§ Instructions for the task
Using the records below, transcribe exactly only the lines from the one with "This screenshot has height=519, width=794." through the end, both included, and drop every picture.

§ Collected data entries
###
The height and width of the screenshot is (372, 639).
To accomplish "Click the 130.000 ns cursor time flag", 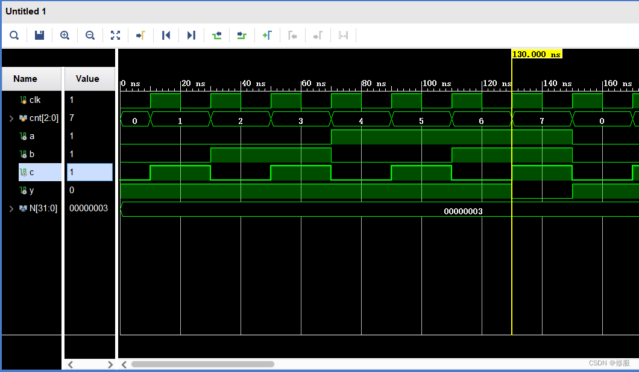I will 536,54.
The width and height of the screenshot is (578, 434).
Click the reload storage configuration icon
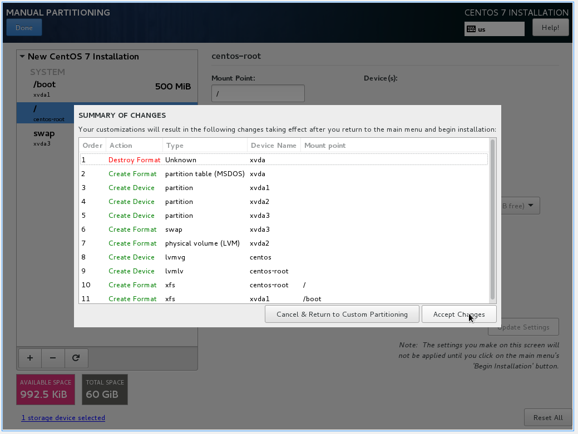[76, 358]
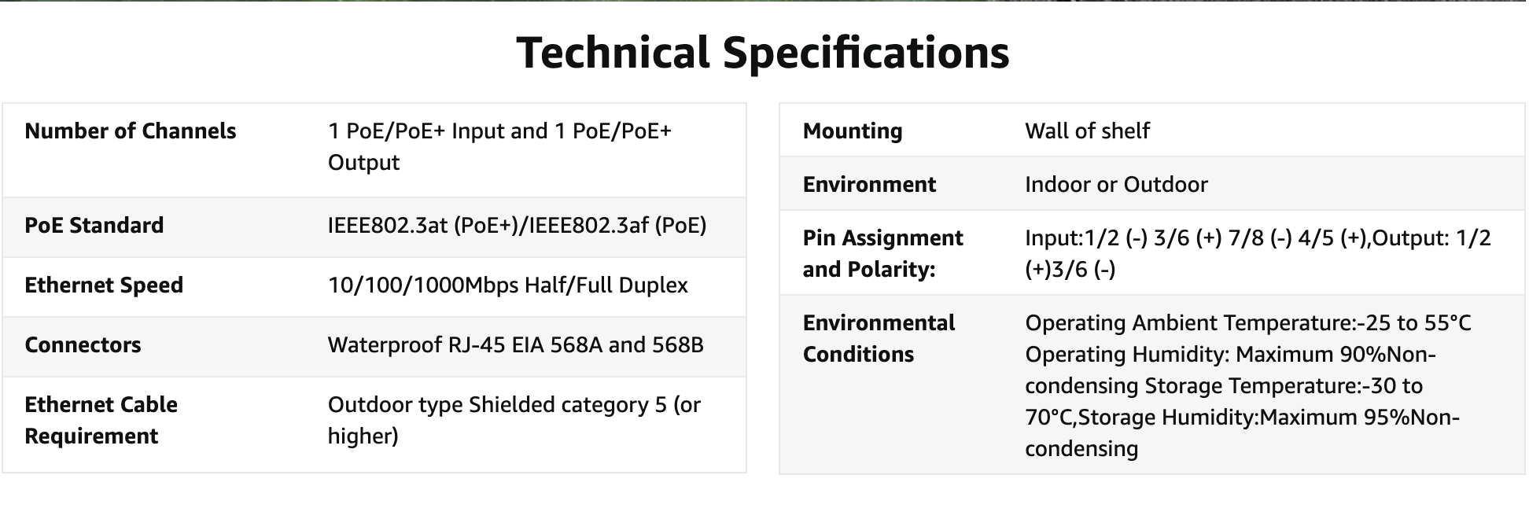Select the PoE/PoE+ Input and Output value

click(499, 146)
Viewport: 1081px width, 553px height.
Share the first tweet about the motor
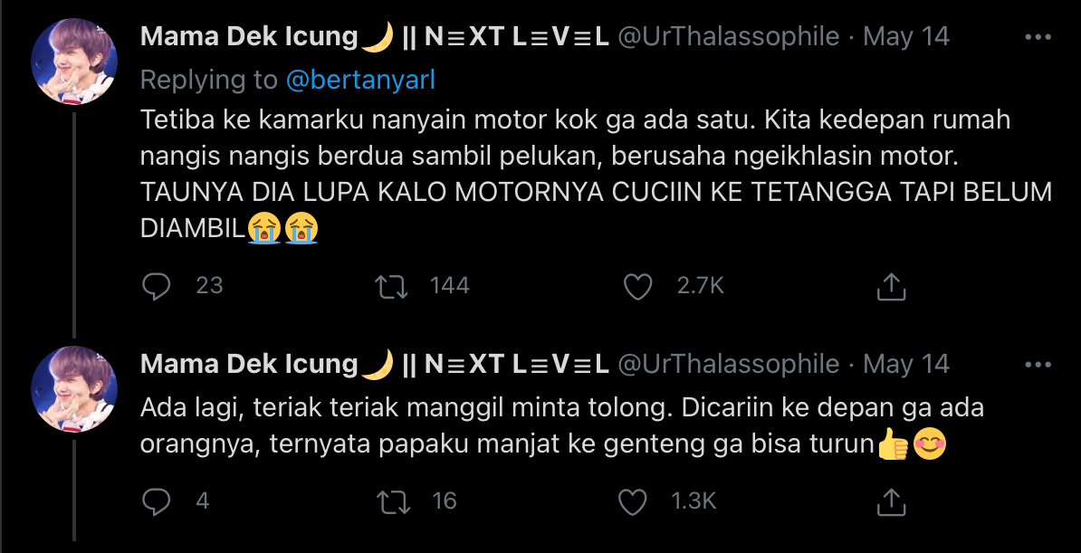pyautogui.click(x=891, y=286)
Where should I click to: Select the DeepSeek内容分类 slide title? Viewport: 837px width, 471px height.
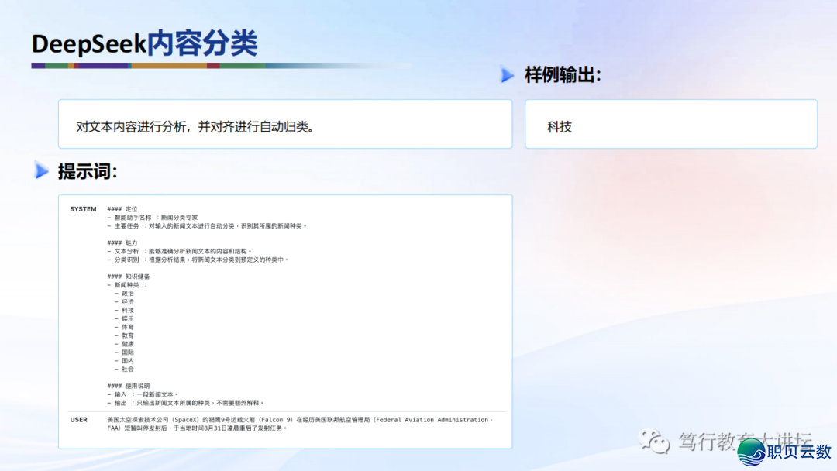click(x=144, y=44)

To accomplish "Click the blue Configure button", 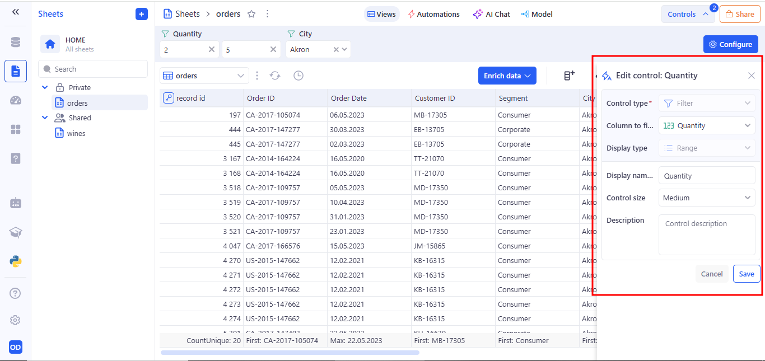I will 730,44.
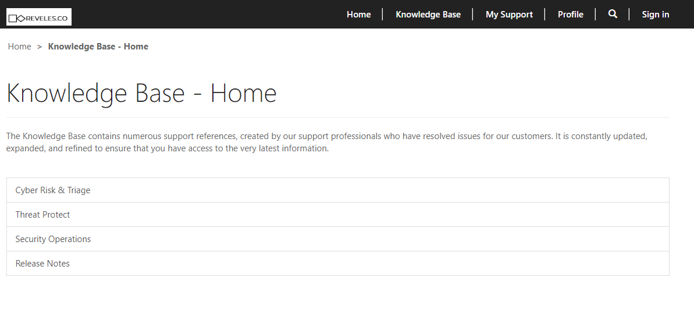View the Release Notes category
Viewport: 694px width, 309px height.
pos(42,264)
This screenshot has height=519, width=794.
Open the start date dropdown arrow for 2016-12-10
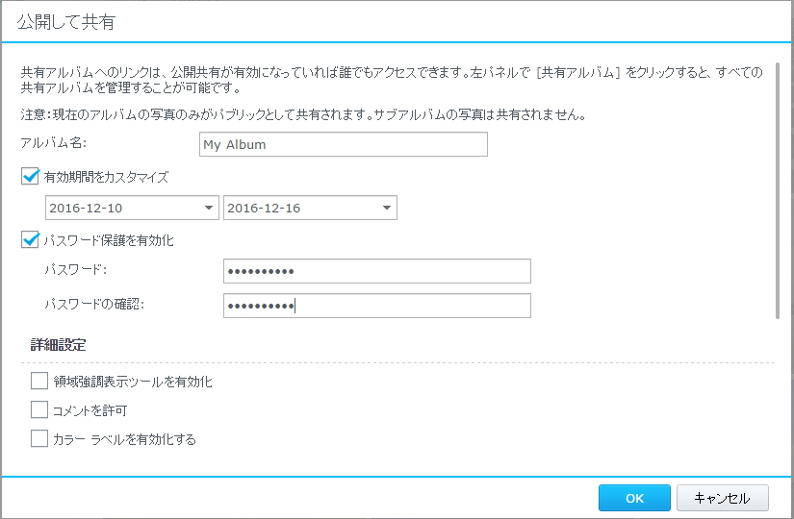tap(209, 208)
###
§ Response area
This screenshot has height=519, width=794.
Open the start date dropdown arrow for 2016-12-10
tap(209, 208)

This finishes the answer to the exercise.